L’otosclerosi, nota anche come otospongiosi, è una patologia che colpisce la capsula ossea che riveste la parte interna dell’orecchio, detto in termini tecnici è un disturbo caratterizzato da “un’osteodistrofia della capsula labirintica che provoca un deficit uditivo di tipo progressivo”. È una malattia piuttosto rara, colpisce infatti l’1% della popolazione, con una maggiore incidenza sull’universo femminile. Secondo vari studi, sembrerebbe che la gravidanza, l’allattamento e l’assunzione della pillola anticoncezionale siano dei fattori di rischio. Generalmente riguarda entrambe le orecchie. La fascia d’età più colpita risulta quella tra i 20 e i 30 anni.

Sintomi

Il decorso di questa patologia è molto lento. Il sintomo principale è la riduzione dell’udito (ipoacusia). Colpisce solitamente prima un orecchio e poi l’altro. L’ipoacusia si evolve nel corso di lunghi periodi e inizialmente riguarda le parti dell’orecchio deputate alla trasmissione meccanica delle onde sonore, successivamente il danno si estende o alle cellule uditive o alle fibre del nervo acustico. Altri sintomi sono: la paracusia di Willis, un fenomeno che porta il soggetto a capire meglio le parole in un posto rumoroso piuttosto che in uno in cui regna il silenzio; la percezione di vari rumori (fischi, ronzii, pulsazioni, fruscii) da un orecchio o da entrambi, in maniera persistente o a intermittenza. Sono meno frequenti invece le vertigini.

Le cause

Le ragioni alla base dello sviluppo di questa patologia sono a tutt’oggi ignote, sebbene siano state proposte numerose ipotesi eziopatogenetiche (genetiche, embriologiche, biochimiche, ormonali). Recenti studi hanno posto l’accento sul carattere ereditario dell’otosclerosi, questo però non significa che i figli di genitori affetti da questa malattia saranno necessariamente colpiti a loro volta.

acufeni-terapia

Diagnosi

La diagnosi può avvenire secondo diverse metodologie. Acumetria: un esame basato su prove con la voce e il diapason. Audiometria per via aerea: avviene con l’utilizzo di cuffie attraverso le quali giungono i suoni e mediante segnali inviati da un marchingegno appoggiato dietro l’orecchio. Impedenziometria: si utilizza una sonda che viene inserita nel meato acustico medio e permette di misurare la resistenza opposta al passaggio dell’aria nell’orecchio medio.

Terapia

Anche nelle cure esistono diverse opzioni. La scelta dipende dalla gravità della situazione.
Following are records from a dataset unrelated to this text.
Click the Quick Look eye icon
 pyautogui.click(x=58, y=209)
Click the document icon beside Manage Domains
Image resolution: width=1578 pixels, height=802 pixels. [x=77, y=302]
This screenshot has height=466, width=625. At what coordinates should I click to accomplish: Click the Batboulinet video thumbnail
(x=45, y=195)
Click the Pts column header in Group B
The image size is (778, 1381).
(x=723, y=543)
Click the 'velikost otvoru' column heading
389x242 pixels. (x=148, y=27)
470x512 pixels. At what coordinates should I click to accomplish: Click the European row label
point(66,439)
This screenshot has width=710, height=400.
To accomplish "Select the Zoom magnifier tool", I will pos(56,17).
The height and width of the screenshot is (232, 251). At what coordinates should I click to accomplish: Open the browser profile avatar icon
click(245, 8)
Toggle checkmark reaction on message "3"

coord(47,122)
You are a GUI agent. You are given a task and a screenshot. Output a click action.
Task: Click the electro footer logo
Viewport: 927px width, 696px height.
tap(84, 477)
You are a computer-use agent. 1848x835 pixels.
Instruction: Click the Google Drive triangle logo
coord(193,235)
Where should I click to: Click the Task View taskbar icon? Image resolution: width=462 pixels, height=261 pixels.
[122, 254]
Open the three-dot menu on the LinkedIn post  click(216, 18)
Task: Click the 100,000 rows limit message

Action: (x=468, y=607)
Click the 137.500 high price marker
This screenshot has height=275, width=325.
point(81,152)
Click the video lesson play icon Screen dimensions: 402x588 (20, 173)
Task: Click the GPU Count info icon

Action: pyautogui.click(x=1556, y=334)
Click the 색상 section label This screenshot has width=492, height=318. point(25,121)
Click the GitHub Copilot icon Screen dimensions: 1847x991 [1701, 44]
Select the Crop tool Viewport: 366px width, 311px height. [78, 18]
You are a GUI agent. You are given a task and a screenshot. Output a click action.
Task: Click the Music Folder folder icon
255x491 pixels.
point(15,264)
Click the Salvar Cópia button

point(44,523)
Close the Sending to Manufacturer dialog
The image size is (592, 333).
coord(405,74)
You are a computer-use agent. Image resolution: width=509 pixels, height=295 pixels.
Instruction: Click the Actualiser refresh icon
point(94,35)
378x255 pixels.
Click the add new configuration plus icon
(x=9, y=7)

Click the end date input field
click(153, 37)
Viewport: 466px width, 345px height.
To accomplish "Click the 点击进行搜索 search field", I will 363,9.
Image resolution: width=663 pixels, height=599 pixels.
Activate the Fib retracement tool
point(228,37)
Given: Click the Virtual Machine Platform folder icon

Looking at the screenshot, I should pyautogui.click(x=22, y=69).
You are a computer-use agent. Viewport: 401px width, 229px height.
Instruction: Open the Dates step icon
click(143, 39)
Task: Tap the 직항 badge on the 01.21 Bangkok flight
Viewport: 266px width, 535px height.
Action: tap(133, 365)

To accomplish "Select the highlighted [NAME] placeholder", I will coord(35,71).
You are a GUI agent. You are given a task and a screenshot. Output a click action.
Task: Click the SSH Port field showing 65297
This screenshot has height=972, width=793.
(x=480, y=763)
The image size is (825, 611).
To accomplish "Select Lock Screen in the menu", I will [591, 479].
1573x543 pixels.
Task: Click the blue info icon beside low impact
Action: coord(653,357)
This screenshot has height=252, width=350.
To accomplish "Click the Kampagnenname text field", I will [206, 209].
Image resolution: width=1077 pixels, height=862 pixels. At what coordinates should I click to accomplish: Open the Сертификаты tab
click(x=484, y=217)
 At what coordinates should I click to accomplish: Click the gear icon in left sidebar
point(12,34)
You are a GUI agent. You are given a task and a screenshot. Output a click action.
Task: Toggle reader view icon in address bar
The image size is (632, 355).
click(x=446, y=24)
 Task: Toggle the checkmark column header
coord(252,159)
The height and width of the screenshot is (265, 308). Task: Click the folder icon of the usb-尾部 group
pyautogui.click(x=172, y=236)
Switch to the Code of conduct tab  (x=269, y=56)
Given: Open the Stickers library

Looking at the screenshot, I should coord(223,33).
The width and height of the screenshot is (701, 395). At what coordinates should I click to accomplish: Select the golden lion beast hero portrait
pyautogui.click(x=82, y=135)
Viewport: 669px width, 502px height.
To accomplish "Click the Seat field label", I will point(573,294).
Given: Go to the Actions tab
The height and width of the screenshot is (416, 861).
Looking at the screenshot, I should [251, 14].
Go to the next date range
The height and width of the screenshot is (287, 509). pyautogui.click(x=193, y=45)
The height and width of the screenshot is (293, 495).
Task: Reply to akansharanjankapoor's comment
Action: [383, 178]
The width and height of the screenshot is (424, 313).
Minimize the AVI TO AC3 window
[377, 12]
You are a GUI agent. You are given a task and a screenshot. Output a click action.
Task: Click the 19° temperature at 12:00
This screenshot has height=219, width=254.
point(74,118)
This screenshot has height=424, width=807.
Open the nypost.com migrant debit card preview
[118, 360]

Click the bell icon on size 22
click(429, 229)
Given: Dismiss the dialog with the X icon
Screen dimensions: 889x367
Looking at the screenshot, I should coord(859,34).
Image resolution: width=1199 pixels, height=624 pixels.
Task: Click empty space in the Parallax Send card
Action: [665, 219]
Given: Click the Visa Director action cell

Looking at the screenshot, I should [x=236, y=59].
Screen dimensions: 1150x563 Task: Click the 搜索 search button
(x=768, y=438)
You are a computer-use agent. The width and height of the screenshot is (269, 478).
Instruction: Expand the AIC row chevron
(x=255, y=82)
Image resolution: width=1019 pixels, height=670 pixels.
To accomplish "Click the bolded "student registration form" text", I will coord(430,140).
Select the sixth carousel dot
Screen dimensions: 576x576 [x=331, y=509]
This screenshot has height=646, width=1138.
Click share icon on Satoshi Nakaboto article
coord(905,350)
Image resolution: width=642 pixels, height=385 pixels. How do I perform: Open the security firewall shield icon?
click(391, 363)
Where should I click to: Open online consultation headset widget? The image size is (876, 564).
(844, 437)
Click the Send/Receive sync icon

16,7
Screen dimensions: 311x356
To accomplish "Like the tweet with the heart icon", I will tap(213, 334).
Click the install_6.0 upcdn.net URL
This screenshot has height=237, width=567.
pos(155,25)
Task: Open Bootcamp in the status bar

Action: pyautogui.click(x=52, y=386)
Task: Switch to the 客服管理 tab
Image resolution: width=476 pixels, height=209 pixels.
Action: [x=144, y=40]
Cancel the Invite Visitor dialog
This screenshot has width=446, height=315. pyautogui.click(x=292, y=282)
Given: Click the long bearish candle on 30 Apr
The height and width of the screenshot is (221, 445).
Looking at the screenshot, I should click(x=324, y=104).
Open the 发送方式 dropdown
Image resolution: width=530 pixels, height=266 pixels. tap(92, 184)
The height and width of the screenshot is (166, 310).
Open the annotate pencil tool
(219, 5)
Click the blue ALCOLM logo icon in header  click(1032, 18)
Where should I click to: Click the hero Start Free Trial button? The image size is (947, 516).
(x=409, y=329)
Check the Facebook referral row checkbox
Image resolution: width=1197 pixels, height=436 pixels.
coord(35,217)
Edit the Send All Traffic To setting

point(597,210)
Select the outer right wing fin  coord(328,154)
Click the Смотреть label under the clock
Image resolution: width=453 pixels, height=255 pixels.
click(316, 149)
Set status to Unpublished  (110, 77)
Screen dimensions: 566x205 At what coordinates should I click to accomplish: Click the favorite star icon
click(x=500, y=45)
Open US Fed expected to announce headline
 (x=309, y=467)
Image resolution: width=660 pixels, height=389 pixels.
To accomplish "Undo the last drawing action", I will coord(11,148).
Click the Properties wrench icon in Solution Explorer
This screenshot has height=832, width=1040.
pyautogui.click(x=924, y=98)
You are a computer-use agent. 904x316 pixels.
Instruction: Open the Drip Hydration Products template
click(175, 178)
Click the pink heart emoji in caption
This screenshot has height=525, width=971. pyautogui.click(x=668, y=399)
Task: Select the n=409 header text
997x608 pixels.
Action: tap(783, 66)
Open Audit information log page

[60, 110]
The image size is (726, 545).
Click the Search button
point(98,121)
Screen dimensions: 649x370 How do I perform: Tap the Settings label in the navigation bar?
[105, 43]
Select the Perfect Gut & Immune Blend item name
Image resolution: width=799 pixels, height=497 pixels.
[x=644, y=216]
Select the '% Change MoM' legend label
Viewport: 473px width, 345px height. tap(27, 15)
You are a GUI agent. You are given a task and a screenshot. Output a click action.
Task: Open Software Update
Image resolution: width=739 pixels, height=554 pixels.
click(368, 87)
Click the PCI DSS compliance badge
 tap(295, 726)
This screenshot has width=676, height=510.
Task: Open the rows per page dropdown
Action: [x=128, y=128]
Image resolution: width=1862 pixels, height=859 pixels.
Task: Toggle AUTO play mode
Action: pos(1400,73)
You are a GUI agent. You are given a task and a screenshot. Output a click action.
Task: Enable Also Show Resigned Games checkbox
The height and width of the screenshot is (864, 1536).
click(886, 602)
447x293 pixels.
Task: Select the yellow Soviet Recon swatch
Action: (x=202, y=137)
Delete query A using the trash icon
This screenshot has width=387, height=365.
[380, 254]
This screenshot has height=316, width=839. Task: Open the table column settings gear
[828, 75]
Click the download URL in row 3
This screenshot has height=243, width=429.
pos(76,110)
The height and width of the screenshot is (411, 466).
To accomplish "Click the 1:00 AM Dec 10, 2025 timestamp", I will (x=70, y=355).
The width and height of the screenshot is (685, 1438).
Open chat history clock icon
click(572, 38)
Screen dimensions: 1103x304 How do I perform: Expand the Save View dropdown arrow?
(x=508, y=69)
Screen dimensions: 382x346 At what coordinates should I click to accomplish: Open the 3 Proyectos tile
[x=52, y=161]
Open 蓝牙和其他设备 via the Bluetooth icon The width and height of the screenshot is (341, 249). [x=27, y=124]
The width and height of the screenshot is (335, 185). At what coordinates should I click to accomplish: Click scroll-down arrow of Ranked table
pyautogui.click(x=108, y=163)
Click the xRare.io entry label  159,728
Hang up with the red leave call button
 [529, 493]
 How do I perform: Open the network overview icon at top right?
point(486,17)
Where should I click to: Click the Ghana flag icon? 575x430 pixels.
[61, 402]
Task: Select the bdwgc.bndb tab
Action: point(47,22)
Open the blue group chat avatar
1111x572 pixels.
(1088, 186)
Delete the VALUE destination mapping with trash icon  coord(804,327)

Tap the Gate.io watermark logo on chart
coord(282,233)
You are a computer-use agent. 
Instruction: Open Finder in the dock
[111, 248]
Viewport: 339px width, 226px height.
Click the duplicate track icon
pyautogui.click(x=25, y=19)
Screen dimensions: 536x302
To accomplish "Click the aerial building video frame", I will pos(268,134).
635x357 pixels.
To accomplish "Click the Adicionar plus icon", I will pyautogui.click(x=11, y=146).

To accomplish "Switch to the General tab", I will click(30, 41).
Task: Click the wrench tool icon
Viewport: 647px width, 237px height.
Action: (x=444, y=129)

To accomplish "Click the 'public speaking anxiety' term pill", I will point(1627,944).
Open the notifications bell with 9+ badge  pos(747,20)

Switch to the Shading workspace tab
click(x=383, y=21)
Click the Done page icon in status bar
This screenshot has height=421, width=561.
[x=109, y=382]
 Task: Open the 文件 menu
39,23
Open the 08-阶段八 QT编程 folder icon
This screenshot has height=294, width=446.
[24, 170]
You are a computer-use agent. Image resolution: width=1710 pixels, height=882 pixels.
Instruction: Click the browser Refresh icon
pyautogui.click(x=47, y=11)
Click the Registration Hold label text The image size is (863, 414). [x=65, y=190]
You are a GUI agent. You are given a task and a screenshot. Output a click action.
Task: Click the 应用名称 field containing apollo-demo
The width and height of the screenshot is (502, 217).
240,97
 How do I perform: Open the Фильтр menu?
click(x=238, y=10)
Il medico può decidere di non intervenire ma osservare il decorso della patologia, riservandosi di intervenire qualora si verificassero peggioramenti. Un’altra possibile terapia è la protesizzazione: opzione consigliata nei casi in cui la perdita dell’udito raggiunge un livello medio-moderato e vi siano controindicazioni per l’intervento chirurgico. La strada chirurgica può essere seguita in due modi: stapedectomia, asportazione totale della staffa compresa la platina (in anestesia locale o generale) e stapedotomia, asportazione totale della staffa ma non della platina.